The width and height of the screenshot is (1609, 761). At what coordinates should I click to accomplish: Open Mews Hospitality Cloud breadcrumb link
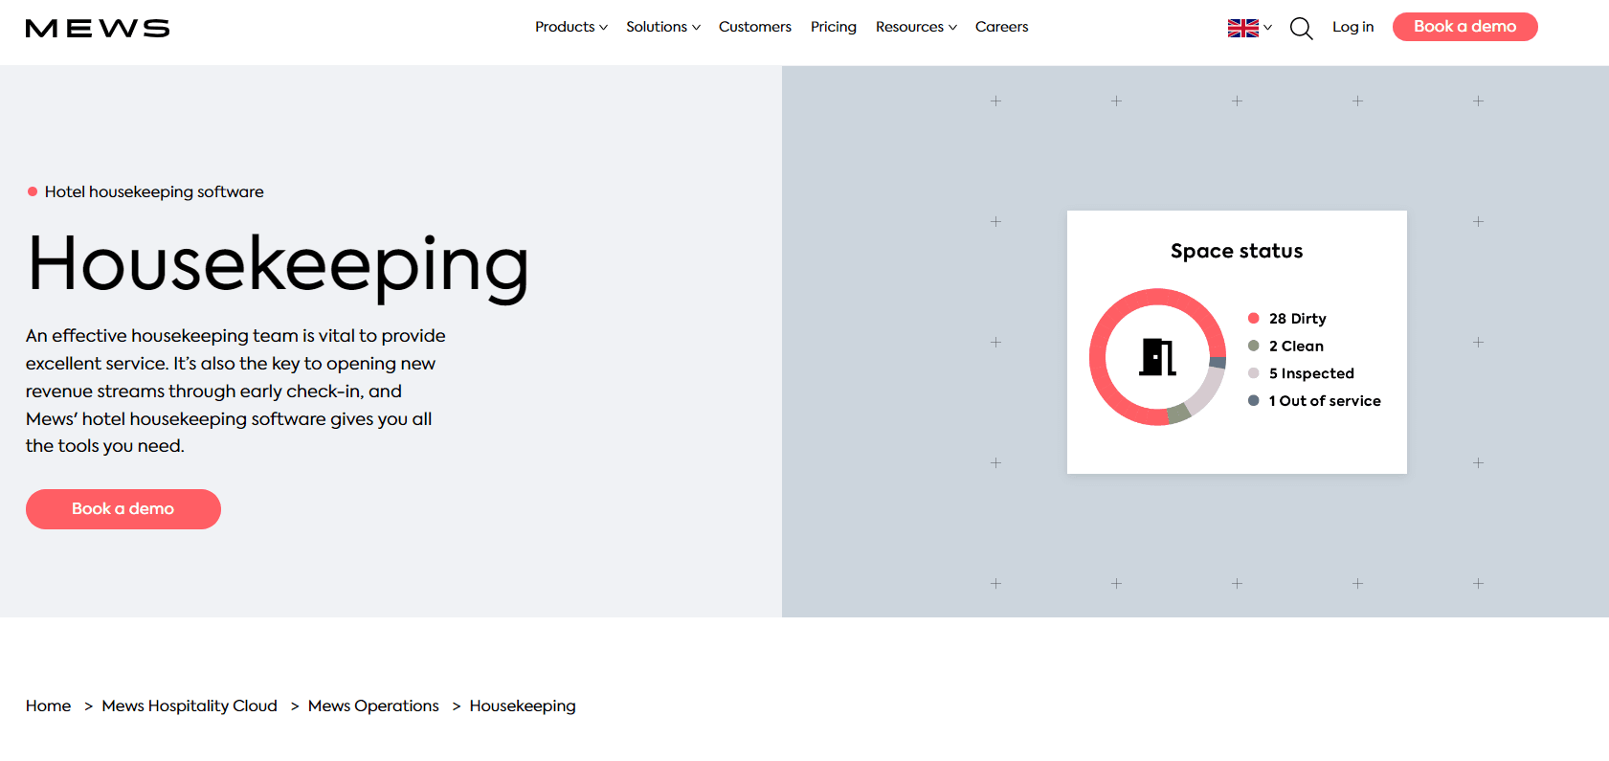(190, 705)
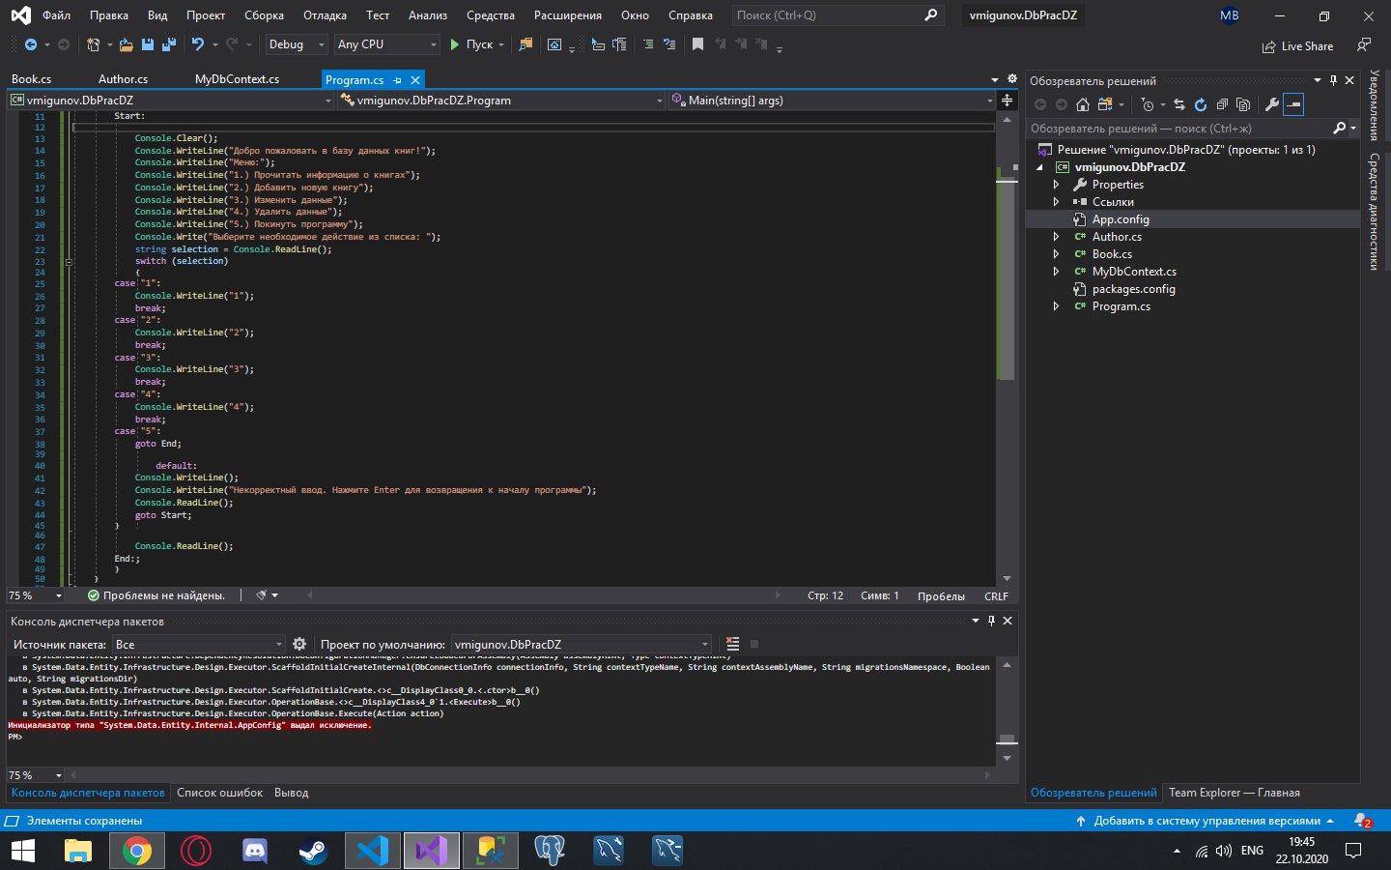This screenshot has height=870, width=1391.
Task: Expand the Author.cs tree node
Action: 1056,237
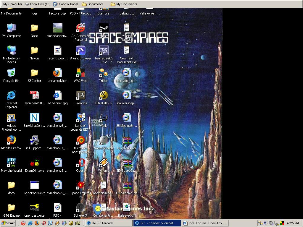Viewport: 303px width, 227px height.
Task: Select the Avant Browser shortcut
Action: point(80,51)
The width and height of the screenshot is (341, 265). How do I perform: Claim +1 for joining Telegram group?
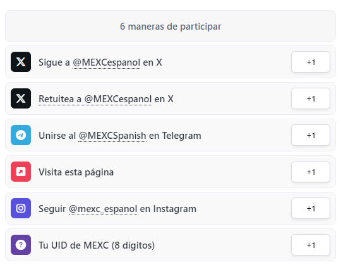coord(311,135)
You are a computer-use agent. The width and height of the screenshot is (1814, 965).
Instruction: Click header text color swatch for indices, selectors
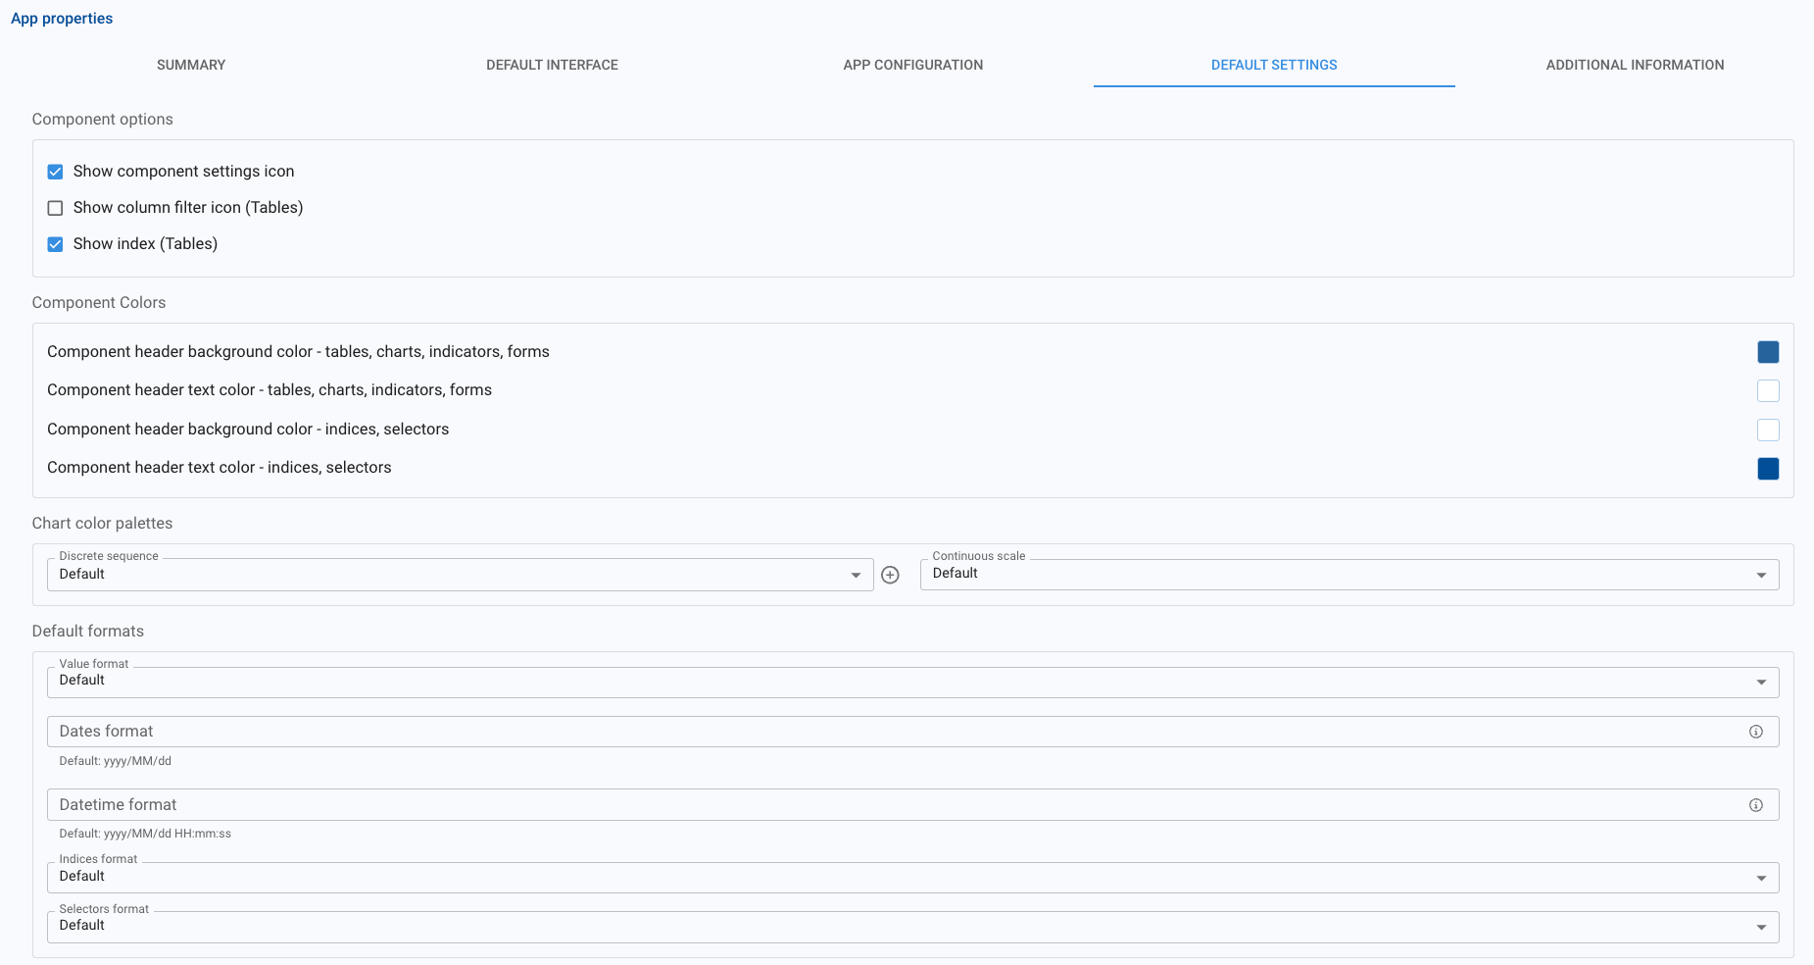point(1768,469)
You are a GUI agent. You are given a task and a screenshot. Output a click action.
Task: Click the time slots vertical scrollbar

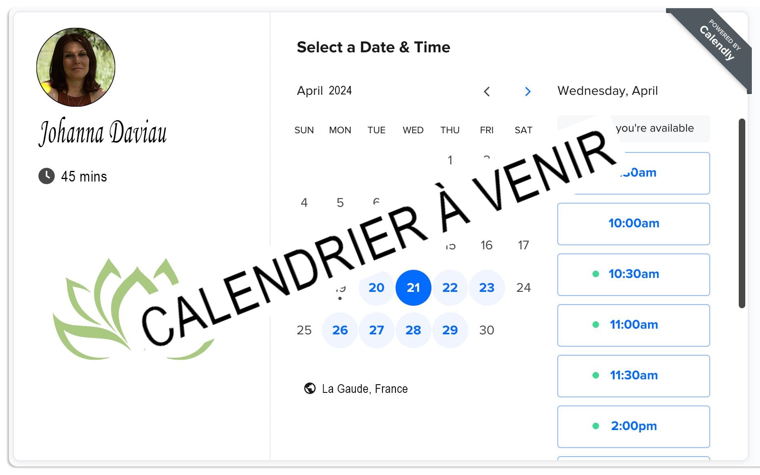(x=742, y=213)
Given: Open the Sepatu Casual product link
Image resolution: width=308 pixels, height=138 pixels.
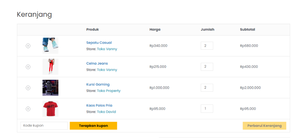Looking at the screenshot, I should pyautogui.click(x=99, y=42).
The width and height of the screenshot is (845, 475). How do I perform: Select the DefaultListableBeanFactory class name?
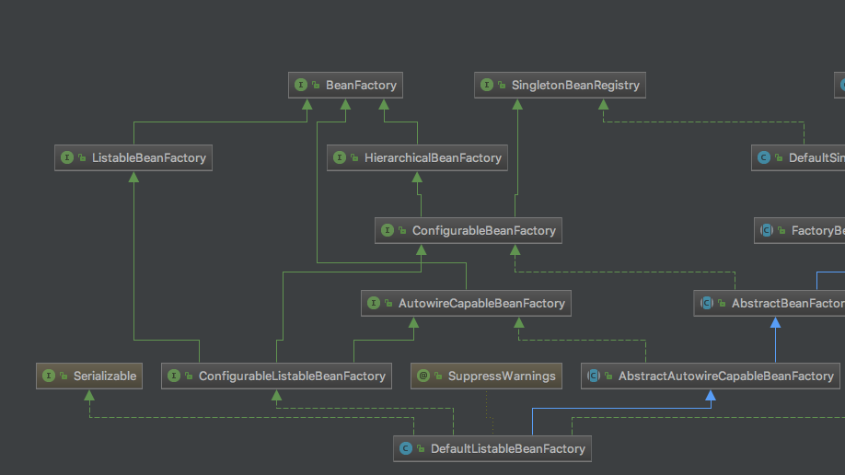click(507, 449)
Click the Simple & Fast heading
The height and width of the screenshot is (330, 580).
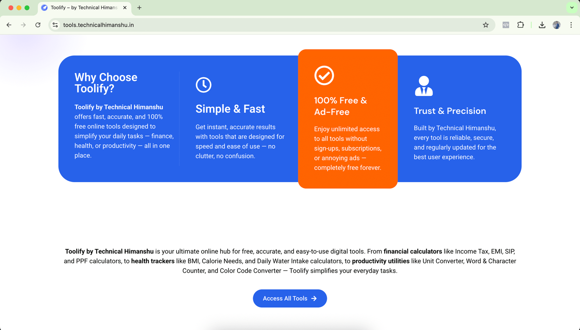click(230, 109)
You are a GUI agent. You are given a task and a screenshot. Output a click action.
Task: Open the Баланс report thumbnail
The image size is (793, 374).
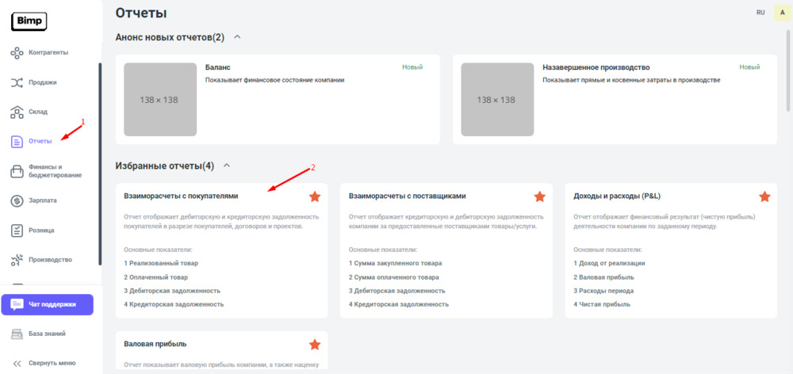pos(160,100)
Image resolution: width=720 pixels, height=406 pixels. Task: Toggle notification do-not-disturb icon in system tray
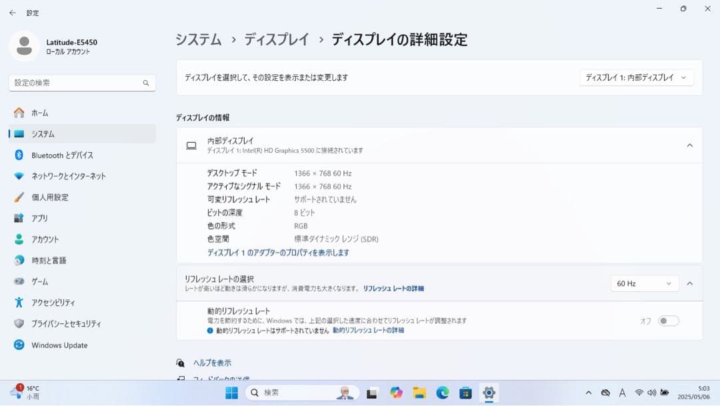pyautogui.click(x=605, y=393)

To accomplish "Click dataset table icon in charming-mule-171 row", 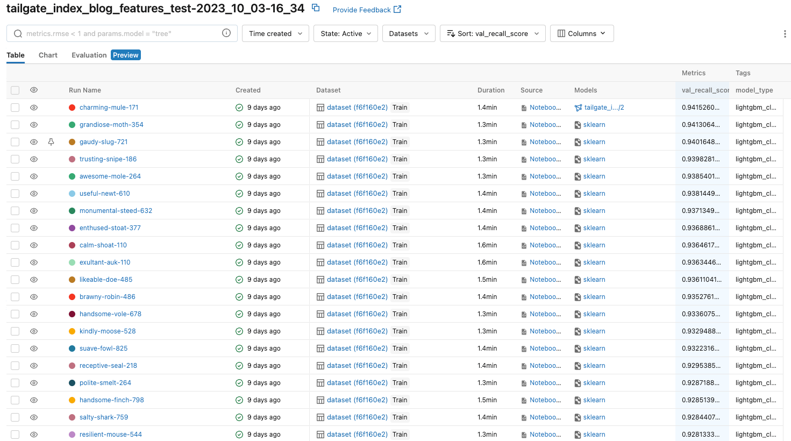I will [320, 108].
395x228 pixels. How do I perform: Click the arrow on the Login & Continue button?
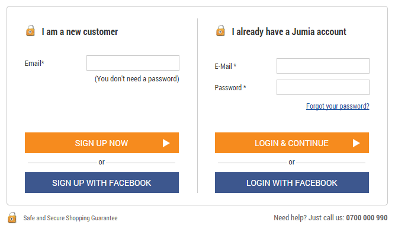356,143
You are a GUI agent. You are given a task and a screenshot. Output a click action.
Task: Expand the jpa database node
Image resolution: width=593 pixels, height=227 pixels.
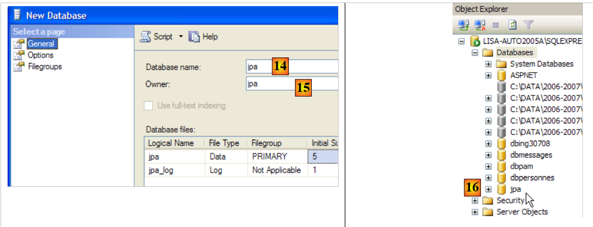click(489, 189)
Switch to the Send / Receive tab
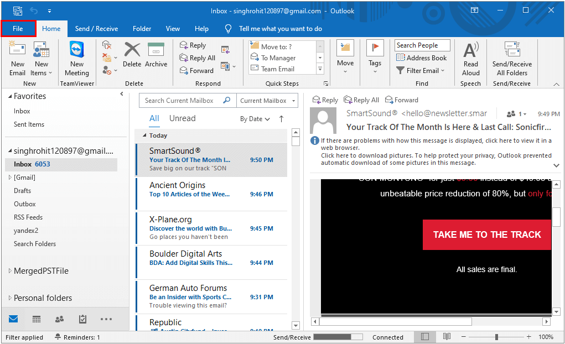This screenshot has height=344, width=565. 96,28
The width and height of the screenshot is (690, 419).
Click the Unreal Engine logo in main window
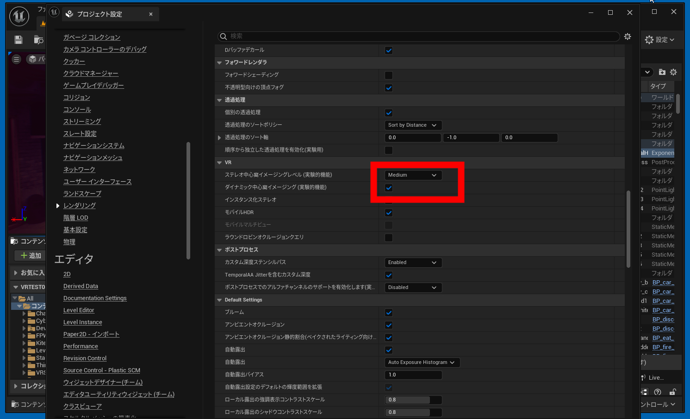(19, 16)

Brief:
In the answer, give only the lines from the one containing "Image resolution: width=593" through the end of the records above, each reproduced exactly. Include no pictures.

Problem solution:
Image resolution: width=593 pixels, height=227 pixels.
click(489, 189)
Switch to the Send / Receive tab
This screenshot has height=344, width=565. 96,28
The width and height of the screenshot is (690, 419).
Click the Unreal Engine logo in main window
(19, 16)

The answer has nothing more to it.